Sometimes it feels as if Betty is taking over more and more of my life. Last month I blogged the newest Bettywork, "Betty's OS". As soon as that was done, I began serial daily posting of it on usenet, with the idea of attracting readers to TBB. (With some success: I estimate that's responsible for 10-15% of recent visits.) Before that was half finished, I got the idea of a live-linked "Betty's OS" -- one with information on each software linked in. Rather than replace the text-only version -- because I consider the linked text an enhancement of the original, not a rewrite -- I decided I'd have to post that , which will have to be in its own month (probably next month). Considering I began writing "Betty's OS" in May, that will make four months devoted to it.
As if that weren't enough, I've begun yet another Bettywork: working title, "Betty's favourite band." Unlike "Betty's OS," which was mid-size -- only one-tenth the length of the original Betty, "Betty's Hat" -- this new one will be huge, even larger than the original; and I'm allowing an entire year to complete it.
I have to be doing other things; not just non-Betty non-blog things, but also non-Betty blog things. I get a lot of enjoyment, and I hope am learning something, from the techniques involved in writing Betty -- poetry based solely on words, sometimes only on letters and numbers, rather than on ideas or events; lines based on alliteration rathet than sense, rhyme, meter, etc. -- but it's obviously not all there is to poetry. If I can't be writing other poetry right now, at least I can be reading it, and blogging some of it for the other blog readers.
In that light, I recently purchased an interesting anthology: the combined 4th (1930) editions of the Louis Untermeyer-edited Modern American Poetry and Modern British Poetry. There are a lot of familiar poems there, but also much that is new to me. And much of the latter, being public domain here in Canada (a work enters the p.d. here 50 years after its author's death), can be put on TBB.
Judged from the short term, it looks like the canon never changes; however, survey a few years and it's surprising how reputations can grow or shrink in a matter of decades. When Untermeyer notes in the American Foreword how "the new edition, more than previous ones, emphasizes the fifteen or twenty poets who may well be considered outstanding.... The space devoted to Emily Dickinson, Robert Frost, Edwin Arlington Robinson, Edna St.Vincent Millay, Carl Sandburg, Léonie Adams, Elinor Wylie, T.S. Eliot (to name the most obvious) almost doubles that of preceding editions" -- he not only notes that phenomenon but illustrates it.
Of those 8, 3 still fall into the "most obviously outstanding" category: Dickinson, Frost, Eliot. All 3 are still read today and if anything their reputation has only been increasing since 1930. I would not have put Sandburg, Millay, or Robinsonin that category; certainly not at the expense of Pound, Stevens, WCW, or eecummings; I'd consider those to be far more obvious choices for outstanding American poets of the time .

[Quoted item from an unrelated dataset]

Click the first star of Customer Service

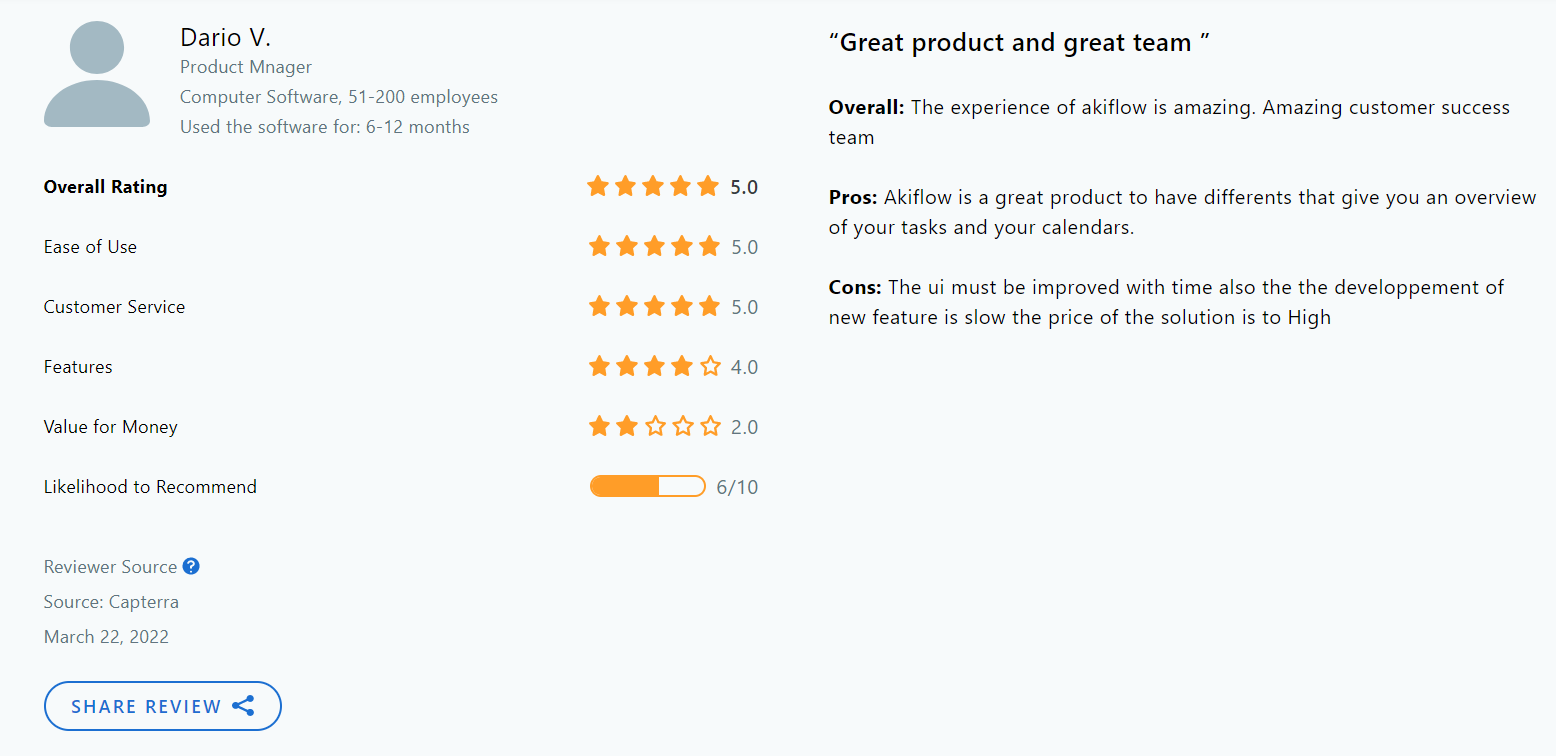pyautogui.click(x=598, y=306)
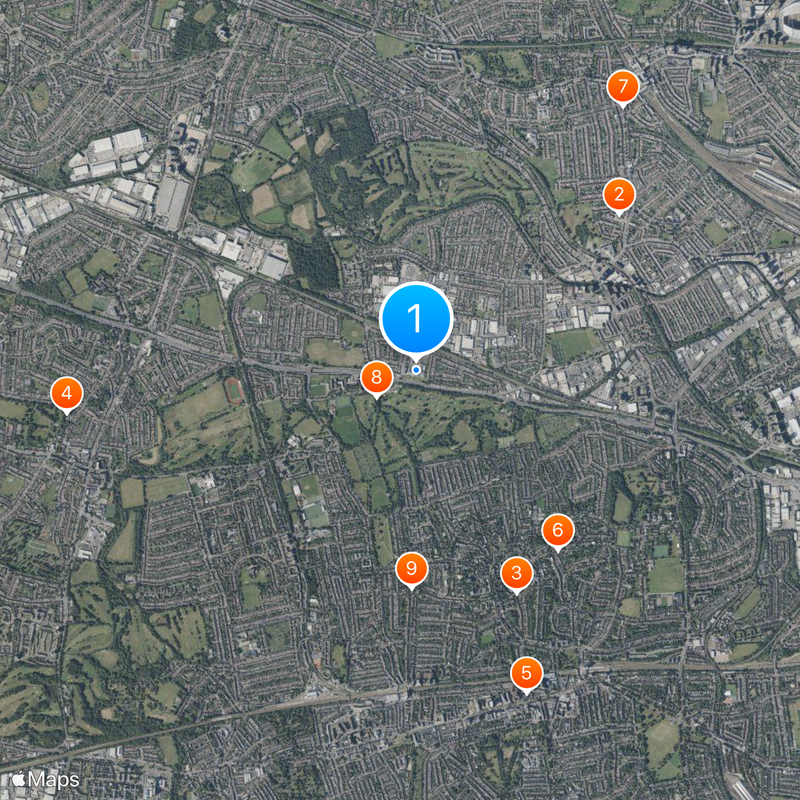Open the Apple Maps logo attribution

(46, 780)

As for Adams and Wylie, I'd never heard of either. Not only do my 3 Modern anthologies published this century not rank either among the outstanding; none mentions Adams at all, while only one -- Penguin's -- has even one poem by Wylie. Why? Perhaps because they wrote in traditional forms. But, still ...
So those last two look like the obvious two poets to start reading and blogging with. Betty's a great gal and all; but I think it's time for us both (not Betty and me, the reader and me) to see other people. And Léonie and Elinor look like 2 good candidates for that.
Update, July 12: Reading up on Adams today, I read that she lived till 1988. Which means that her poetry is still copyrighted in Canada, so I won't be blogging any of it.